Thursday 15 January 2009

The Slow Kill of Local Newspapers

My former employer, regional newspaper group Archant, has announced it is to close half of its London offices, forcing nine of its offices to relocate.

According to a report in Press Gazette, leased offices in Swiss Cottage, Harlesden and Hornsey, which is home to The Ham & High, Islington Gazette, Hornsey Journal and Willesden Times series, will close, but a new location is yet to be found.

Advertising and editorial staff from East Ham, Romford and Dagenham, which house staff working for the The Newham Recorder, Stratford Express, Dagenham Post and The Romford Recorder, will all be shifted over to the Ilford office (where I used to work). Where are they all going to sit? On the roof?

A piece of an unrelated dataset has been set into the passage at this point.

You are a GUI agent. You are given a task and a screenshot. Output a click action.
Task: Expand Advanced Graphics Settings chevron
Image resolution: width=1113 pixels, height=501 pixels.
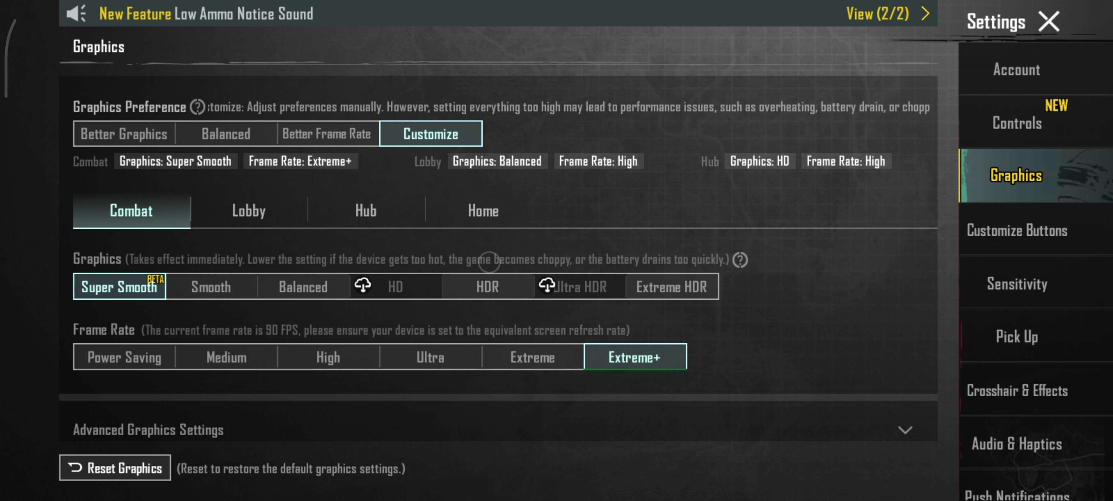pos(905,430)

This looks to me like a gradual shift towards reporters - and fewer of them - working remotely via laptops and mobile phones instead of side by side in an open plan office. Journalist Sam Leith in today's G2 sings the praises of the open plan office, and I can only agree with him. Perhaps we will start seeing reporters using the local library as their office. Either that or burried away miles from their patches where they will conduct every interview over the phone instead of getting out there. Stories will be missed and every story will begin to sound the same. Sub editors will probably be pooled down to a hardcore editing more than one paper. Quality will be compromised and the number of people reading local titles, especially paid-for titles, will drop further.

But what do the big bosses care? It's all about the so-called "new-look organisation" to them. A healthy democracy needs local news.